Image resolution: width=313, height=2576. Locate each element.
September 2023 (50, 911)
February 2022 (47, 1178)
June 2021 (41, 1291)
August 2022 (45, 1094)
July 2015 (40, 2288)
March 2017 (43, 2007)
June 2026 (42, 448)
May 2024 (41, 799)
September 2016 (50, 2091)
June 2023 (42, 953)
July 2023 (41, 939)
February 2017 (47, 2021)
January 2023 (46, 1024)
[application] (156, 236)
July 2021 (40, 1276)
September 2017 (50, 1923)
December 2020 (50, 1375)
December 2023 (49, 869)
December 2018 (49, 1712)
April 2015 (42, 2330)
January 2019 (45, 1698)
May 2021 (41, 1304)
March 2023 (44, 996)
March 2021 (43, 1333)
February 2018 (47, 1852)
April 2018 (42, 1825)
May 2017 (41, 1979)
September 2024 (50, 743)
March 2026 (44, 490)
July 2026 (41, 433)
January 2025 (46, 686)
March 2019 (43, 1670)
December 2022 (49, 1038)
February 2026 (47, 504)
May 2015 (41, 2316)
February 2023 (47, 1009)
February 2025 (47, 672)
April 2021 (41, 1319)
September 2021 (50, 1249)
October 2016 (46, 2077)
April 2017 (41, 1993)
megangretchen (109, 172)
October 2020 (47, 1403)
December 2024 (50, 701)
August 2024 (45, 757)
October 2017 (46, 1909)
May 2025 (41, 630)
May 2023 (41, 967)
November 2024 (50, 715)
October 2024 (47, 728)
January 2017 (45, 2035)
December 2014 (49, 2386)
-.-.-
-- GOAL OF THE EXERCISE --
Search the data for the word "February" and copy each line where it appears.

-- SOLUTION TO THE EXERCISE --
February 2022 (47, 1178)
February 2017 (47, 2021)
February 2018 (47, 1852)
February 2026 (47, 504)
February 2023 (47, 1009)
February 2025 (47, 672)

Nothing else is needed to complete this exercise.